MVAPICH2-1.2p1 (11/11/2008)

* Changes since MVAPICH2-1.2

  - Fix shared-memory communication issue for AMD Barcelona systems.

MVAPICH2-1.2 (11/06/2008)

* Bugs fixed since MVAPICH2-1.2-rc2

  - Ignore the last bit of the pkey and remove the pkey_ix option since the
    index can be different on different machines. Thanks for Pasha@Mellanox for
    the patch.

  - Fix data types for memory allocations. Thanks for Dr. Bill Barth from TACC
    for the patches.

  - Fix a bug when MV2_NUM_HCAS is larger than the number of active HCAs.

  - Allow builds on architectures for which tuning parameters do not exist.

* Changes related to the mpirun_rsh framework

  - Always build and install mpirun_rsh in addition to the process manager(s)
    selected through the --with-pm mechanism.

  - Cleaner job abort handling

  - Ability to detect the path to mpispawn if the Linux proc filesystem is
    available.

  - Added Totalview debugger support

  - Stdin is only available to rank 0.  Other ranks get /dev/null.

* Other miscellaneous changes

  - Add sequence numbers for RPUT and RGET finish packets.

  - Increase the number of allowed nodes for shared memory broadcast to 4K.

  - Use /dev/shm on Linux as the default temporary file path for shared memory
    communication. Thanks for Doug Johnson@OSC for the patch.

  - MV2_DEFAULT_MAX_WQE has been replaced with MV2_DEFAULT_MAX_SEND_WQE and 
    MV2_DEFAULT_MAX_RECV_WQE for send and recv wqes, respectively.

  - Fix compilation warnings.

MVAPICH2-1.2-RC2 (08/20/2008)

* Following bugs are fixed in RC2

  - Properly handle the scenario in shared memory broadcast code when the 
    datatypes of different processes taking part in broadcast are different. 

  - Fix a bug in Checkpoint-Restart code to determine whether a connection is a
    shared memory connection or a network connection.

  - Support non-standard path for BLCR header files.

  - Increase the maximum heap size to avoid race condition in realloc().

  - Use int32_t for rank for larger jobs with 32k processes or more.

  - Improve mvapich2-1.2 bandwidth to the same level of mvapich2-1.0.3.

  - An error handling patch for uDAPL interface. Thanks for Nilesh Awate for
    the patch.

  - Explicitly set some of the EP attributes when on demand connection is used
    in uDAPL interface.

MVAPICH2-1.2-RC1 (07/02/08)

* Following features are added for this new mvapich2-1.2 release: 

  - Based on MPICH2 1.0.7

  - Scalable and robust daemon-less job startup

       -- Enhanced and robust mpirun_rsh framework (non-MPD-based) to
          provide scalable job launching on multi-thousand core clusters

       -- Available for OpenFabrics (IB and iWARP) and uDAPL interfaces
          (including Solaris)

————————

YOUR TASKS —
1. According to the MVAPICH2 changelog, why was the pkey_ix option removed in MVAPICH2-1.2?
2. Repeat the MVAPICH2 changelog word for word, from "MVAPICH2-1.2 (11/06/2008)" up to and including "for the patches.".
Nothing in the listing is needed for this work.

SOURCE EXCERPT —
————————

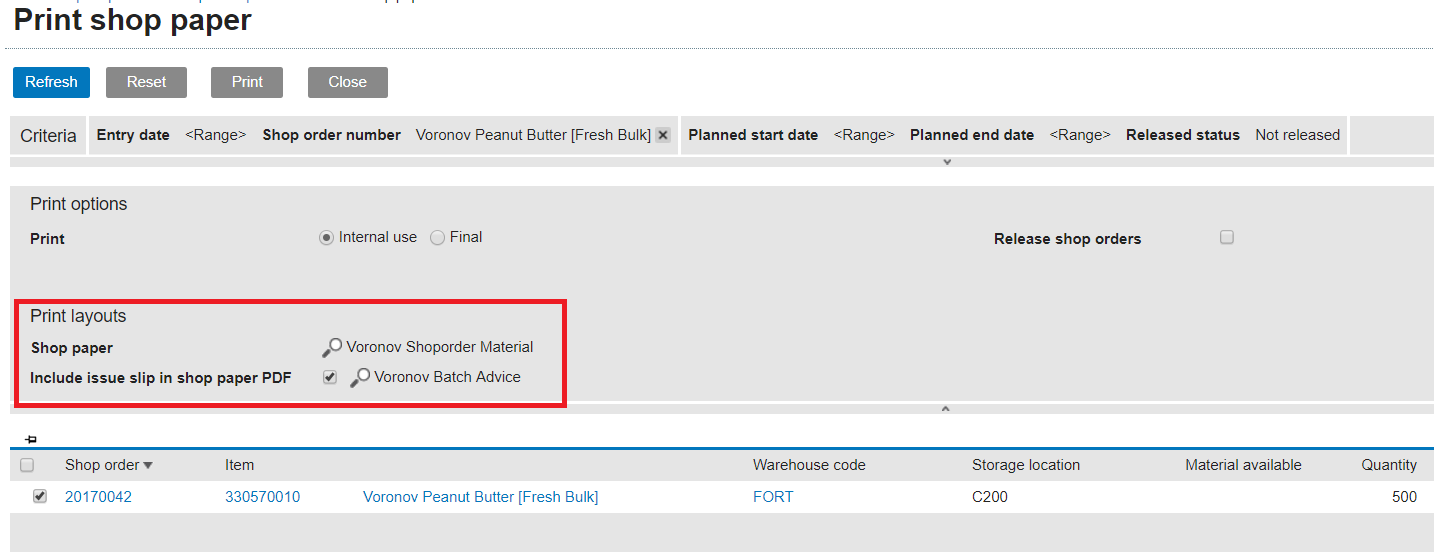Open the FORT warehouse link

pos(773,497)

————————

THE ANSWERS —
1. It was removed because the pkey index can be different on different machines.

2.
MVAPICH2-1.2 (11/06/2008)

* Bugs fixed since MVAPICH2-1.2-rc2

  - Ignore the last bit of the pkey and remove the pkey_ix option since the
    index can be different on different machines. Thanks for Pasha@Mellanox for
    the patch.

  - Fix data types for memory allocations. Thanks for Dr. Bill Barth from TACC
    for the patches.